Work task
Answer these questions from the Python overview below:
(a) What file extension is used to store the byte code of imported programs?
(b) Which two languages are named as fully compiled, lower-level languages that may run faster than Python?
(c) Which three interfaces can Python use to interact over networks?

Text shown
-- Opening Marker --

Features of Python

  • Dynamic typing :
    keeps track of the kinds of objects your program uses when it runs; it doesn’t require complicated type and size declarations in your code.
    Python is dynamically typed, a model that keeps track of types for you automatically instead of requiring declaration code, but it is also strongly typed, a constraint that means you can perform on an object only operations that are valid for its type.
  • Automatic memory management:
    automatically allocates objects and reclaims (“garbage collects”) them when they are no longer used
  • Library utilities and Third-party utilities

Why Python is used by developers?

Readability : Python code is designed to be readable, and hence reusable and maintainable
Portability : Most Python programs run unchanged on all major computer platforms like Linux and Windows.
Component Integration : Python code can invoke C and C++ libraries, can be called from C and C++ programs. Can interact over networks with interfaces like SOAP, XML-RPC, and CORBA.
Multi paradigm : It’s Object-Oriented and Functional and Procedural language.

Why not to use Python?

Only significant downside to Python is its ‘execution speed’, it may not always be as fast as that of fully compiled and lower-level languages such as C and C++. In short, the standard implementations of Python today compile (i.e., translate) source code statements to an intermediate format known as byte code and then interpret the byte code. Byte code provides portability, as it is a platform-independent format. However, because Python is not normally compiled all the way down to binary machine code (e.g., instructions for an Intel chip), some programs will run more slowly in Python than in a fully compiled language like C.

How python runs a program

source.py –> byte_code.pyc –> Python Virtual Machine

A program is first compiled to byte-code and then routes to virtual-machine.

  • Byte code compilation :
    A program is compiled to format known as byte code. Python byte code is not binary machine code. Byte code is a Python-specific representation.
    Compilation is simply a translation step, and byte code is a lower-level, platform-independent representation of source code
    This byte code translation is performed to speed execution—byte code can be run much more quickly than the original source code statements.
    It will store the byte code of your programs (files that are imported in another file) in files that end with a .pyc extension (“.pyc” means compiled “.py” source)

-- Closing Marker --

Stored records

-- Opening Marker --

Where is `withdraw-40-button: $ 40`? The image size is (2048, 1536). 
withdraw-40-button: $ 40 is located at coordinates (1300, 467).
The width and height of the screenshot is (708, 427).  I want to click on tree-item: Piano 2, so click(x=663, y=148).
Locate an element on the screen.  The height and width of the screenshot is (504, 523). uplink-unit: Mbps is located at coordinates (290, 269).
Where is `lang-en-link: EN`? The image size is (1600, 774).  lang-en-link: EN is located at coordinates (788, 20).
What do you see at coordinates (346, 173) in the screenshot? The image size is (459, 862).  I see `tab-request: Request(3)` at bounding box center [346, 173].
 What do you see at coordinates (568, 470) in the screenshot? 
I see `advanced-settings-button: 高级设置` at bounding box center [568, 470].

-- Closing Marker --

Task response
(a) .pyc
(b) C and C++
(c) SOAP, XML-RPC, and CORBA